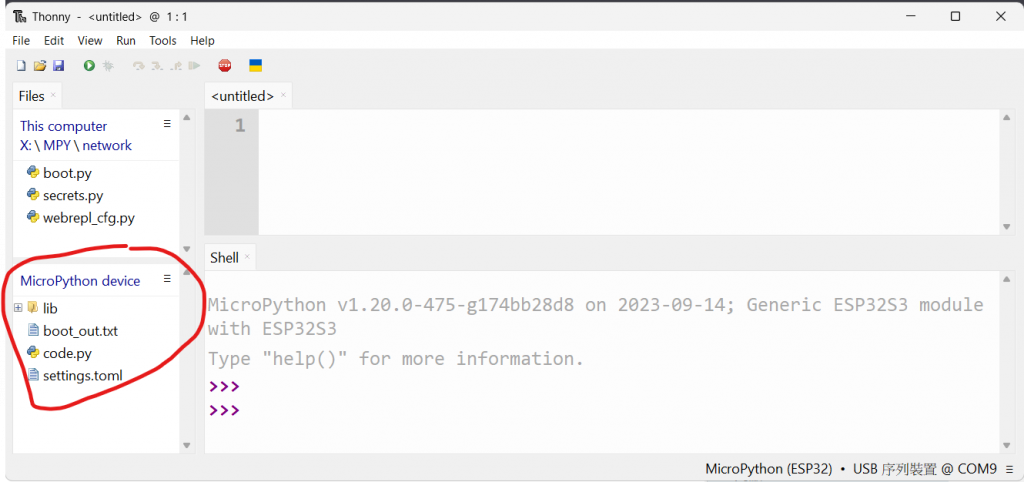Click the Ukraine flag toolbar icon
1024x482 pixels.
(x=255, y=66)
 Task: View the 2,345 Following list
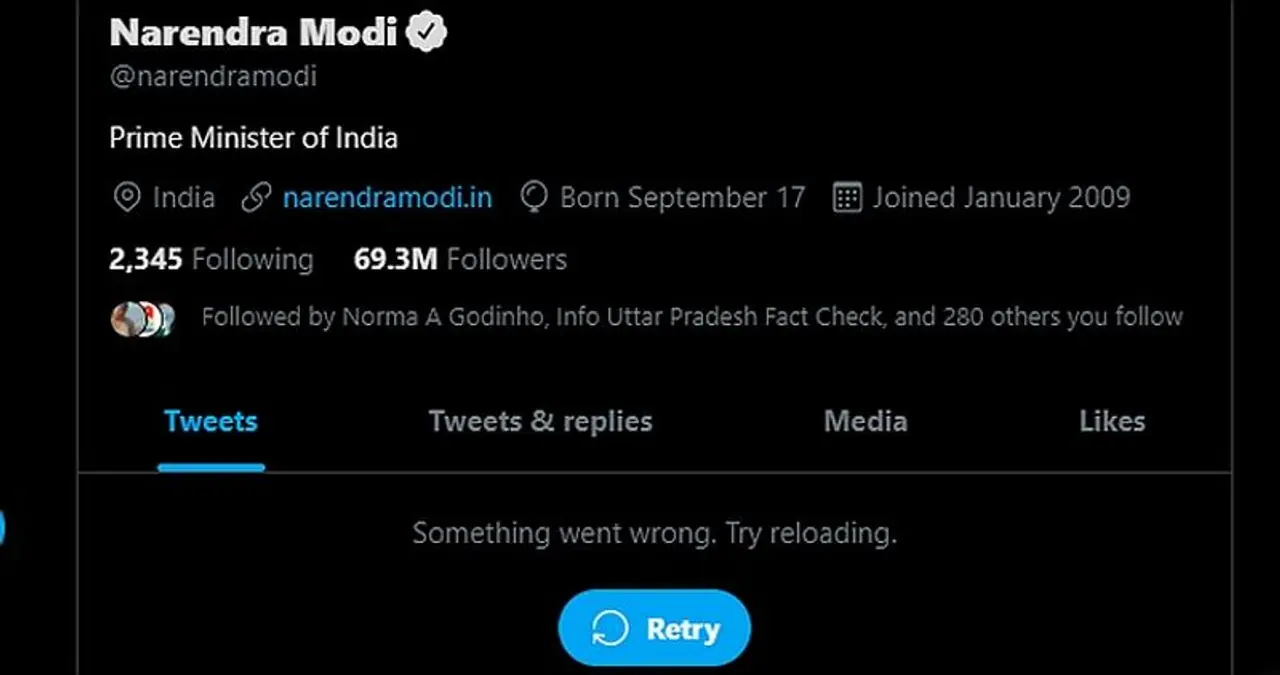pyautogui.click(x=211, y=260)
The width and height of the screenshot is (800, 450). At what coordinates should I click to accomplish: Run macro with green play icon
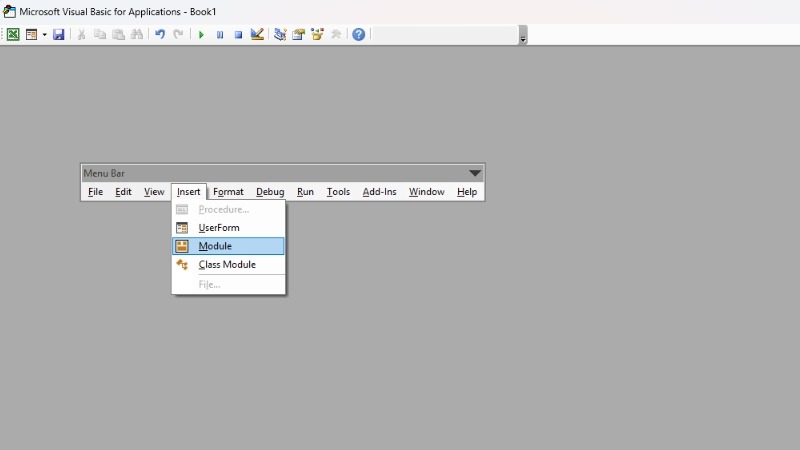click(201, 34)
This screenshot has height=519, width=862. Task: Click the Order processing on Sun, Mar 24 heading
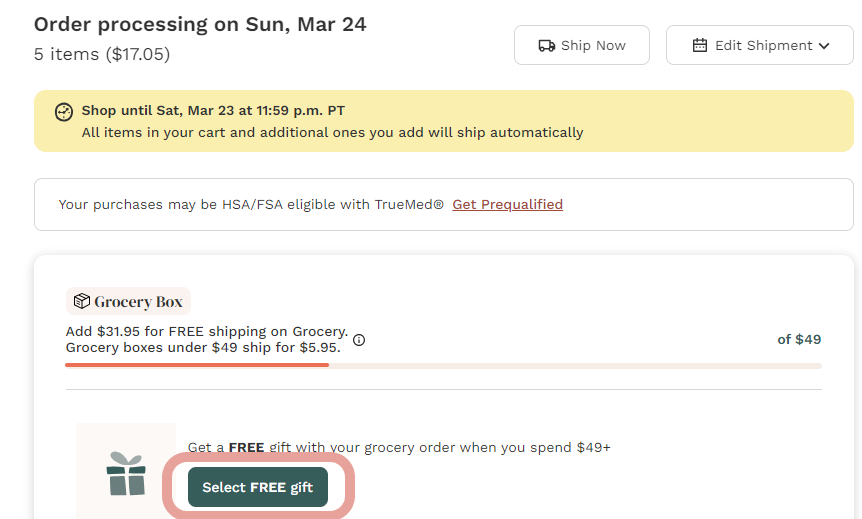tap(200, 24)
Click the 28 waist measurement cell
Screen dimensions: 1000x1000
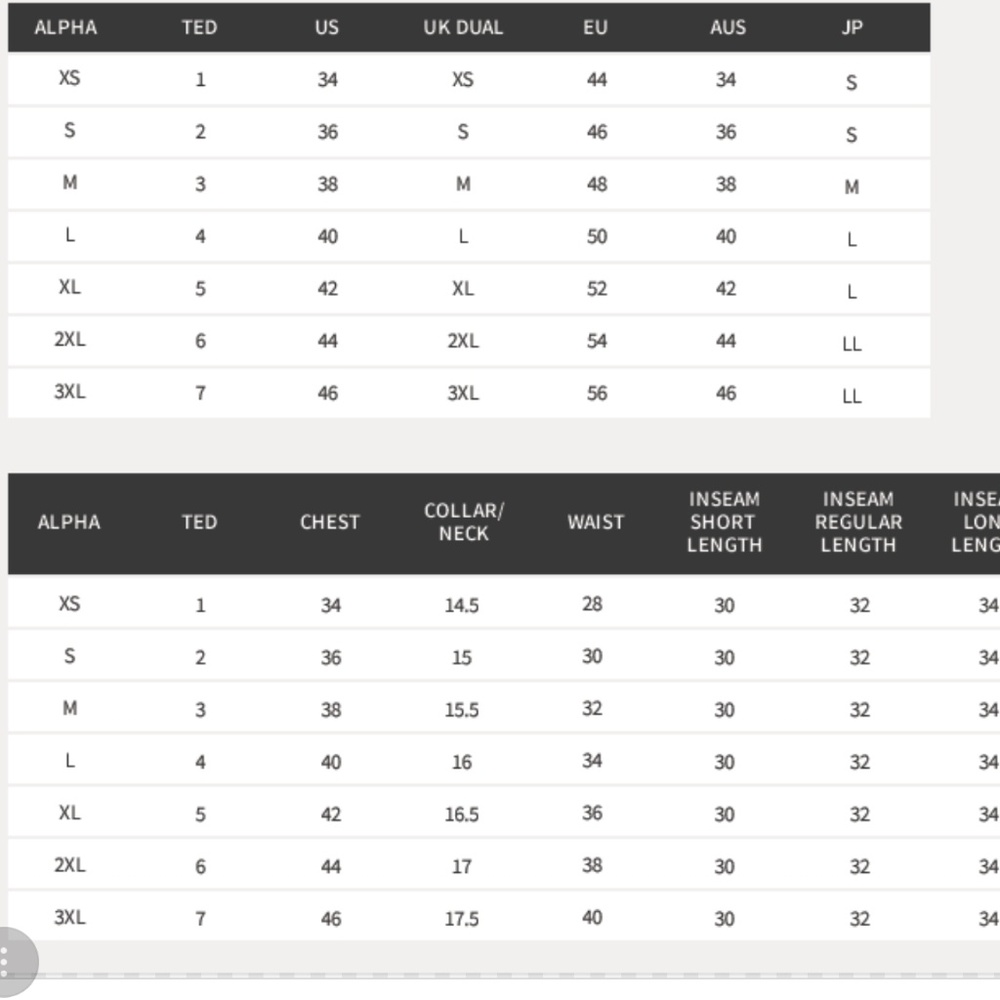(x=592, y=604)
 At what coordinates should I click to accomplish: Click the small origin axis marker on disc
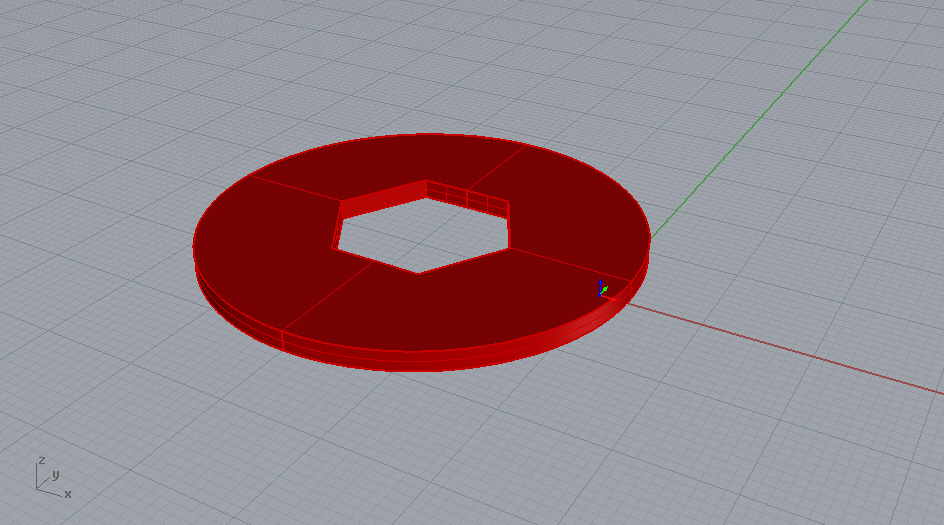click(602, 290)
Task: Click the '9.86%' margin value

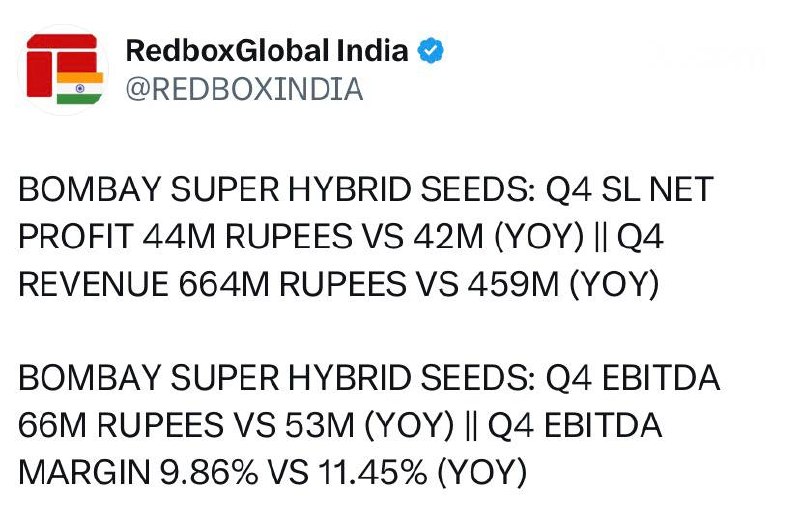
==================================================
_Work to complete:_
Could you transcribe exactly the entries above, but only the lines from the one with "Task: View the 2,345 Following list" through the one with "Click the 28 waist measurement cell", and without pictures?

_Result:_
 Task: View the 2,345 Following list
pyautogui.click(x=211, y=260)
The width and height of the screenshot is (800, 450). At what coordinates should I click to accomplish: Run macro with green play icon
click(201, 34)
This screenshot has height=519, width=862. Task: Click the Order processing on Sun, Mar 24 heading
tap(200, 24)
Click the 28 waist measurement cell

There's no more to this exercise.